Extrait choisi:

============================================================

Le film de Gilles Perret sort en salle alors que la colère des agriculteurs fait la Une de l’actualité. Nous y retrouvons le regard aiguisé que le cinéaste porte sur le travail, comme nous avions déjà pu le voir avec « De mémoires d’ouvriers ». Martine a vu « La ferme des Bertrand ».

Gilles Perret vient en voisin filmer la ferme de la famille Bertrand depuis 1972, date du premier documentaire qu’il leur a consacré. Il revient en 1997, puis en 2022. La ferme des Bernard sort cette année, en 2023. Dans ce troisième documentaire, nous nous promenons dans le temps et dans l’espace. Les trois époques s’entrelacent, retour en arrière, comparaisons avec les techniques qui, progressivement prennent le pas sur le travail physique, très dur, de ces paysans montagnards : « Le travail, tout le temps, mais nous pensons qu’il n’y a pas d’autres façons de faire pour essayer de s’en sortir ». Le film commence par la visite d’une autre ferme et de sa trayeuse qui, munie d’une caméra détecte les pis de la vache, les lave et va automatiquement se fixer sur les tétines.
En noir et blanc, en 1972, trois frère, la quarantaine, célibataires, non par choix mais submergés par le travail, « les tontons », comme les appellent les petites filles, cassent des cailloux à la masse, travail manuel abrutissant. En 1997, elles évoquent dans les moindres détails ce travail du quotidiens qu’elles connaissent bien, pour voir leurs parents et leurs oncles s’occuper des bêtes, des champs. En 2022, ce sont les petites-filles et petit-fils qui racontent, prenant tout naturellement la suite du récit de ce travail paysan.
Le temps, ce sont aussi les saisons que l’on voit passer sur Quincy, ce petit village de Haute-Savoie, l’arrivée de la neige, en novembre, sur les sommets environnants, puis l’hiver où les « tontons » ont le temps de faire la sieste dans leur lit ou la tête posée sur la table, après le repas : les vaches restent au chaud à l’étable. Et le printemps où, avec précaution l’on ouvre en grand les battants : les ruminants s’engouffrent dans la lumière, éblouis, puis caracolent comme de jeunes veaux, affolées par toutes ces odeurs, tout ce vert et ce jaune des pissenlits qu’elles s’empressent de brouter.

============================================================

La consigne: Poursuivez la critique du film « La ferme des Bertrand » qui figure plus haut, en reprenant juste après sa dernière phrase.

============================================================

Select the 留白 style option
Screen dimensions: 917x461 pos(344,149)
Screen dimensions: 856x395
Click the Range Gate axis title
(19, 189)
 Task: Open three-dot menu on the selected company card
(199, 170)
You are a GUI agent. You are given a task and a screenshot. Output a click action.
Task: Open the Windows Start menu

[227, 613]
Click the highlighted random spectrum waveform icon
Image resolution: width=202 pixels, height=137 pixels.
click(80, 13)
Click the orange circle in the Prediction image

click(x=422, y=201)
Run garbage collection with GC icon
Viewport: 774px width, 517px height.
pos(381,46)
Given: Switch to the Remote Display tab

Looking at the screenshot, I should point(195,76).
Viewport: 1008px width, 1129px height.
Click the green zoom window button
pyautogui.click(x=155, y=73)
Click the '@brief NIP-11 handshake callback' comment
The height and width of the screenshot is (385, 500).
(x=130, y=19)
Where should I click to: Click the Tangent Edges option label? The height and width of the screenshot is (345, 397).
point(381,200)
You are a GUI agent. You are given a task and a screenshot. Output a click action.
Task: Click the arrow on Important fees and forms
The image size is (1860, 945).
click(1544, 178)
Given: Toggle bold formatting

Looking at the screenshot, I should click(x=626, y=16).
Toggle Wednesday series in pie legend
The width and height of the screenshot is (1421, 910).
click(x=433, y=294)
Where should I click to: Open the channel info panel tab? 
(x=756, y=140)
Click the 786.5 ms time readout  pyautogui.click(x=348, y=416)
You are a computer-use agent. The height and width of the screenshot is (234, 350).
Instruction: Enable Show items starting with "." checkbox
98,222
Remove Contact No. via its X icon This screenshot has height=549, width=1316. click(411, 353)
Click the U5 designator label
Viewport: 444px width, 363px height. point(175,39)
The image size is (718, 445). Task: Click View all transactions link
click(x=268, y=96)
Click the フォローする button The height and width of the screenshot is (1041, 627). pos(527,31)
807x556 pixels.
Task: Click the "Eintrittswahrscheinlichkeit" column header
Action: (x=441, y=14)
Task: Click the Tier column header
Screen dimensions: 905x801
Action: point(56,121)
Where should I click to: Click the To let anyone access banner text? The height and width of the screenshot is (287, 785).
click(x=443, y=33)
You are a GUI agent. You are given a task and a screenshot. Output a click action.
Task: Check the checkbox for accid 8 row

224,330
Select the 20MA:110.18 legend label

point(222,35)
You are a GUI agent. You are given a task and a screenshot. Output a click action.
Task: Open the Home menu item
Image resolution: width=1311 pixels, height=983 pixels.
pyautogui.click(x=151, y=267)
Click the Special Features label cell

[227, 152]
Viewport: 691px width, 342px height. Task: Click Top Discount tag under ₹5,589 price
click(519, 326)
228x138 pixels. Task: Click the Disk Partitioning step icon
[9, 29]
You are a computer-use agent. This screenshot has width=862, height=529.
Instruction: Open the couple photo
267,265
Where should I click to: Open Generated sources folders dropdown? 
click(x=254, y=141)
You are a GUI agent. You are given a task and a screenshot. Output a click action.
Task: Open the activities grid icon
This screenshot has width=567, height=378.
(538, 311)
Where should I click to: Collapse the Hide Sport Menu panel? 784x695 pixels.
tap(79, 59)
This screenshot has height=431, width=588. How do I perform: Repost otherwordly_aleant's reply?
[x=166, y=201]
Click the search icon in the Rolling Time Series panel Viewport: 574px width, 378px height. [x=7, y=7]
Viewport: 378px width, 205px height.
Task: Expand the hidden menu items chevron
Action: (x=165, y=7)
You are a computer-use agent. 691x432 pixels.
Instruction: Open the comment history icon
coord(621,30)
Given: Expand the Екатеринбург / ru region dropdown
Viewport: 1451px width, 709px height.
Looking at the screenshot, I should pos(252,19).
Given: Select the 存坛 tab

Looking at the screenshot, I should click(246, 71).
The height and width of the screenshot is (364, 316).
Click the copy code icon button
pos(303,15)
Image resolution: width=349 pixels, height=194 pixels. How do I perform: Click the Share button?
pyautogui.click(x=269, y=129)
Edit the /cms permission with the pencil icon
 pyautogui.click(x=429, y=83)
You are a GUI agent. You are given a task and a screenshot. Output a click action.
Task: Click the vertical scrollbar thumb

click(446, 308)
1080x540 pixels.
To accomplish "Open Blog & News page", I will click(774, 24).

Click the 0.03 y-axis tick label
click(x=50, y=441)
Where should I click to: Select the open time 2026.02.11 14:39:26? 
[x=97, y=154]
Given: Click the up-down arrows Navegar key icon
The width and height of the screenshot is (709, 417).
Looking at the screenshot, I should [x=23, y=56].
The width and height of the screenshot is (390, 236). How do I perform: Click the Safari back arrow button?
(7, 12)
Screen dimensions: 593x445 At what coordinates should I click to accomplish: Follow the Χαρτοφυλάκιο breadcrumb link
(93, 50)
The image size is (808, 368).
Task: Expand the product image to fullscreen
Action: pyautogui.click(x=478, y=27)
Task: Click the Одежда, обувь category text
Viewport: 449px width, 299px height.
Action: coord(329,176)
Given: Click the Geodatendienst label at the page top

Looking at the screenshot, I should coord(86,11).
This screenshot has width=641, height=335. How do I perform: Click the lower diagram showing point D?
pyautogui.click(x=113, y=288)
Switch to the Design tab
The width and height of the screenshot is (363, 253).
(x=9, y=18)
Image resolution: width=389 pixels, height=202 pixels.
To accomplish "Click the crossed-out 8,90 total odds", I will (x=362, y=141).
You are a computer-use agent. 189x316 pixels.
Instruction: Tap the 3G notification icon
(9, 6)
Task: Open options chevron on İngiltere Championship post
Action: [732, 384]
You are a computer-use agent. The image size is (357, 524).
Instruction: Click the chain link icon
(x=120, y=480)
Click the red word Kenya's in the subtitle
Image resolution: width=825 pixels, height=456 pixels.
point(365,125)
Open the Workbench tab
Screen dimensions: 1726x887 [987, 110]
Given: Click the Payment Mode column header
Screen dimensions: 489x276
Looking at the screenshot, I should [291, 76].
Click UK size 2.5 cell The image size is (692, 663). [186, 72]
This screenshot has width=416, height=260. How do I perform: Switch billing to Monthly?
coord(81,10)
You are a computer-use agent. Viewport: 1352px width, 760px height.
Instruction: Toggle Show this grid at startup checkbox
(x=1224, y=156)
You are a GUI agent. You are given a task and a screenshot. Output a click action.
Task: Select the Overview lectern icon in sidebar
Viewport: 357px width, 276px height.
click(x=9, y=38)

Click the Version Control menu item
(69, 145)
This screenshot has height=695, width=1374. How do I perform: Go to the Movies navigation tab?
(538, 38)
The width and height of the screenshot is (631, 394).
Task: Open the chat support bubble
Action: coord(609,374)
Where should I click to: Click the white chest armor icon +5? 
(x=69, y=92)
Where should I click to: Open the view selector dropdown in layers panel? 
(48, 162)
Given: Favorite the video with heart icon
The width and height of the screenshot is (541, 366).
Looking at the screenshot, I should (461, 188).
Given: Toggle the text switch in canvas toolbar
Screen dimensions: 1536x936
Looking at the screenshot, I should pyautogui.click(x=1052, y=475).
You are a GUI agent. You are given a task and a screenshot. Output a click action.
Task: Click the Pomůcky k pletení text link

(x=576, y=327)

============================================================

Réponse à l'exercice:
Et puis, et surtout, il y a le travail. Minutieux, précis, « faire propre ». Cette expression que l’on entend à au moins deux reprise. Il ne suffit pas de « faner » (couper l’herbe, faire les foins) sur les surfaces immense de leur propriété, à la faux bien aiguisée, puis au rotofil, les hommes font le tour des arbres Ce n’est pas pour la quantité d’herbe en plus que çarapporte, c’est, pour détruire les « épines » et les surgeons qui, sinon, en un an deviennent des arbres. Et puis, « ça fait plus propre », plus net. Le plaisir du travail bien fait. Un rapace survole le champ en sifflant, à la recherche de rongeurs dérangés par la faucheuse.
Les petits racontent que quand naît un veau « il est plein de sang » ; « si c’est un mâle, on le vend, si c’est une femelle, on la garde ». Car à la ferme des Bertrand, on produit du lait vendu à la coopérative qui en fait du reblochon, en AOP. Les terrains que l’on voit sur le cadastre sont étendus et bien ramassés autour des bâtiments. Pas question de vendre pour en faire du terrain à bâtir car ce que les touristes aiment, c’est cette nature, ce fromage, tout ce qui caractérise la région, alors s’il n’y a plus que des maisons, les touristes ne viendront plus et eux, et leur ferme, crèveront.
Ils ne sont pas riches, mais la ferme parvient à nourrir « les trois tontons » et une famille entière. La petite, en 1997 le dit très bien : « C’est un petit peu particulier parce que j’ai toute ma famille qui habite ici ». Le village est petit, mais ils ont des voisin, agriculteurs, eux aussi, auprès desquels ils prennent conseil. Ils investissent dans des machines de plus en plus sophistiquées, approuvé par le tonton. Car à La ferme des Bertrand, c’est aussi une histoire de transmission. Du papa, très vieux à ses trois fils, les « tontons ». Le père et deux tontons meurent, puis c’est le neveux et sa femme qui reprennent la ferme « parce que ça nous plaît, la première des choses, c’est ça », et enfin, son fils avec sa mère. Il veut une vie meilleure pour elle, et la solution, c’est acheter cette trayeuse ultramoderne, pour qu’elle puisse prendre sa retraite. Et puis ça donnera peut-être « plus de gouts aux jeunes », les derniers descendant de reprendre la ferme. Mais ce sera une autre histoire, un autre film, peut-être ?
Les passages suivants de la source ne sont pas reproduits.